I’m getting a hefty dose of this in my ongoing education in ASL. I have a Deaf friend who teaches ASL and starts the first class with an interpreter (the only time an interpreter comes to class) so she can explain that being deaf does not mean being a broken hearing person who has to be fixed: it means being a person with a different language modality. She stands up in class and tells the students, “I’m not broken!” and she’s right –” she’s strong, articulate, powerful, and talks with her hands and face and body instead of her voice. Anyone who calls her disabled had better duck and cover.

I suppose what I really want is for people to acknowledge difference with respect and an approach of “okay, how can we all work together” instead of with discomfort or denial. When Nicola and I go somewhere, I want people to ease her passage and observe some standard courtesies (like making sure she has a chair).

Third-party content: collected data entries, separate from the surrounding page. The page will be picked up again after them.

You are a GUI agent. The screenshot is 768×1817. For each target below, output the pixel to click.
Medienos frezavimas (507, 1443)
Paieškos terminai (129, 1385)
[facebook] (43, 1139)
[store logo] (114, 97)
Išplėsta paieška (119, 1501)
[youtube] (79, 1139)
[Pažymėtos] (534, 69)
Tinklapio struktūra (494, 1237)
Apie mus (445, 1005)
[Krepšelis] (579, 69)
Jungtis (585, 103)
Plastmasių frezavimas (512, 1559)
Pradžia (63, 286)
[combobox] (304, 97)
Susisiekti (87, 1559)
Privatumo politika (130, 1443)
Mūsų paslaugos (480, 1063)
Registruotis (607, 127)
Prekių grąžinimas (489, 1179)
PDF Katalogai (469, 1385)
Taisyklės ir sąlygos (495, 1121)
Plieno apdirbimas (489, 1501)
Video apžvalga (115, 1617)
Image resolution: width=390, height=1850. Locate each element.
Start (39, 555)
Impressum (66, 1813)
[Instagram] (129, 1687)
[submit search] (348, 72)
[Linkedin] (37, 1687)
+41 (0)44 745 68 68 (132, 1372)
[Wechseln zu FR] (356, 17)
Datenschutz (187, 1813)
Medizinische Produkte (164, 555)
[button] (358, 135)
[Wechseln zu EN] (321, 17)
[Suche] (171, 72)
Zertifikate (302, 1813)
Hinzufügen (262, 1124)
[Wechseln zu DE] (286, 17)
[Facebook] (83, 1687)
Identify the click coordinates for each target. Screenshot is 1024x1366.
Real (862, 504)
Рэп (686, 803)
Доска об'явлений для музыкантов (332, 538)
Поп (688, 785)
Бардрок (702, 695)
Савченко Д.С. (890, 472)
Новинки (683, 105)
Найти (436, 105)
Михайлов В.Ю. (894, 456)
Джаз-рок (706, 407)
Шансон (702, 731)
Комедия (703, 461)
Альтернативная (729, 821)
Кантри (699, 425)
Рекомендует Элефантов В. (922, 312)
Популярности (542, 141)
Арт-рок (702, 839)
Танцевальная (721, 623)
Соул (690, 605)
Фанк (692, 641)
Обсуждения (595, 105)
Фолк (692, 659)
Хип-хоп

They don’t need to waste any time (theirs or mine) telling me what a fucking tragedy it is about the MS, or how brave we are, or how sad it makes them. I don’t care. Our bravery is our business, and there is nothing about our life that I would ever refer to as a tragedy, and it’s insulting to imply that I should. But… I also understand that people want to connect and want to express what are, in fact, their feelings. I just wish people could feel differently. I wish that people could understand that there are physical and emotional variations of humans, rather than the “ideal normal” standard to which most of us can’t really measure up anyway. Wouldn’t it be great to train everyone to cope with difference together, rather than having to give out awards for people who cope successfully with it alone?